◆ SOLICITUD ESCRITA ◆
Devuelve, tal como aparece en el texto sobre María y la Eucaristía, todo lo que va desde "55. En cierto" hasta "sangre del Señor.".

◆ TEXTO DE LECTURA ◆
══════════

Pero, más allá de su participación en el Banquete eucarístico, la
relación de María con la Eucaristía se puede delinear indirectamente a
partir de su actitud interior. María es mujer « eucarística » con toda
su vida. La Iglesia, tomando a María como modelo, ha de imitarla también
en su relación con este santísimo Misterio.
54. Mysterium fidei! Puesto que la Eucaristía es misterio de fe, que
supera de tal manera nuestro entendimiento que nos obliga al más puro
abandono a la palabra de Dios, nadie como María puede ser apoyo y guía
en una actitud como ésta. Repetir el gesto de Cristo en la Última Cena,
en cumplimiento de su mandato: «¡Haced esto en conmemoración mía!», se
convierte al mismo tiempo en aceptación de la invitación de María a
obedecerle sin titubeos: «Haced lo que él os diga» (Jn 2, 5). Con la
solicitud materna que muestra en las bodas de Caná, María parece
decirnos: «no dudéis, fiaros de la Palabra de mi Hijo. Él, que fue capaz
de transformar el agua en vino, es igualmente capaz de hacer del pan y
del vino su cuerpo y su sangre, entregando a los creyentes en este
misterio la memoria viva de su Pascua, para hacerse así “pan de vida”».
55. En cierto sentido, María ha practicado su fe eucarística antes
incluso de que ésta fuera instituida, por el hecho mismo de haber
ofrecido su seno virginal para la encarnación del Verbo de Dios. La
Eucaristía, mientras remite a la pasión y la resurrección, está al mismo
tiempo en continuidad con la Encarnación. María concibió en la
anunciación al Hijo divino, incluso en la realidad física de su cuerpo y
su sangre, anticipando en sí lo que en cierta medida se realiza
sacramentalmente en todo creyente que recibe, en las especies del pan y
del vino, el cuerpo y la sangre del Señor.

══════════

◆ DATOS PROPORCIONADOS ◆
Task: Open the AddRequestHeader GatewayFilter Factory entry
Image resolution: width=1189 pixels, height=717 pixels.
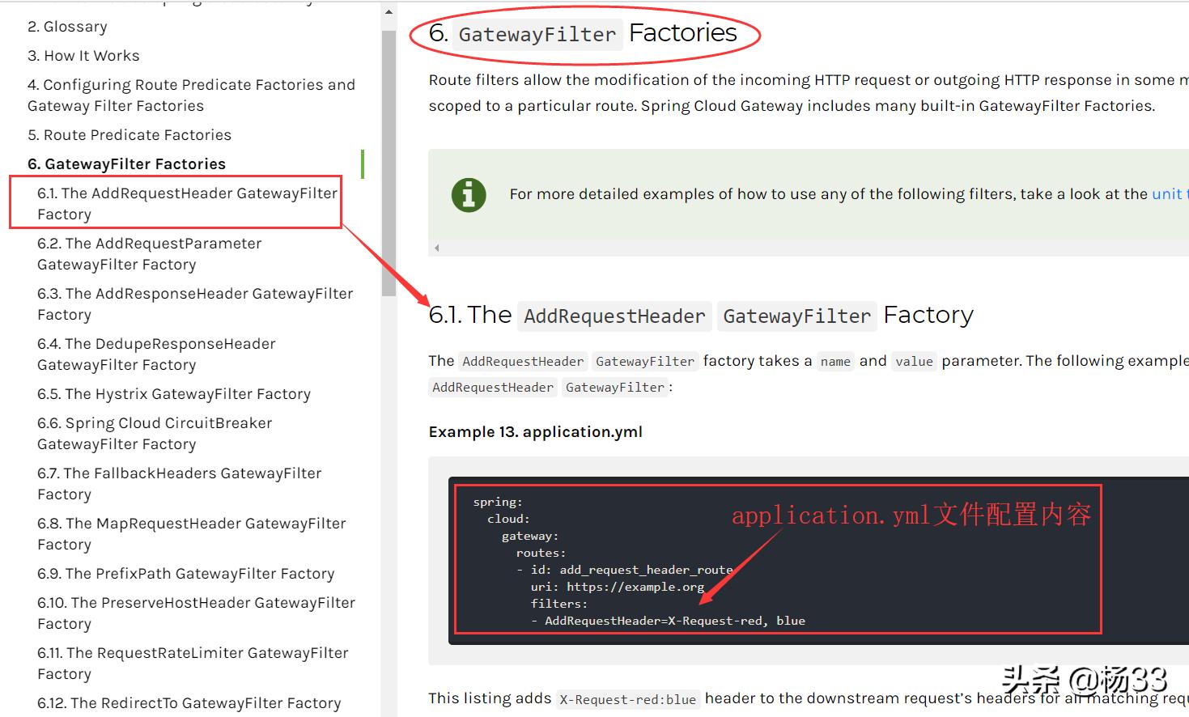Action: tap(186, 203)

══════════

◆ RESPUESTA FINAL ◆
55. En cierto sentido, María ha practicado su fe eucarística antes
incluso de que ésta fuera instituida, por el hecho mismo de haber
ofrecido su seno virginal para la encarnación del Verbo de Dios. La
Eucaristía, mientras remite a la pasión y la resurrección, está al mismo
tiempo en continuidad con la Encarnación. María concibió en la
anunciación al Hijo divino, incluso en la realidad física de su cuerpo y
su sangre, anticipando en sí lo que en cierta medida se realiza
sacramentalmente en todo creyente que recibe, en las especies del pan y
del vino, el cuerpo y la sangre del Señor.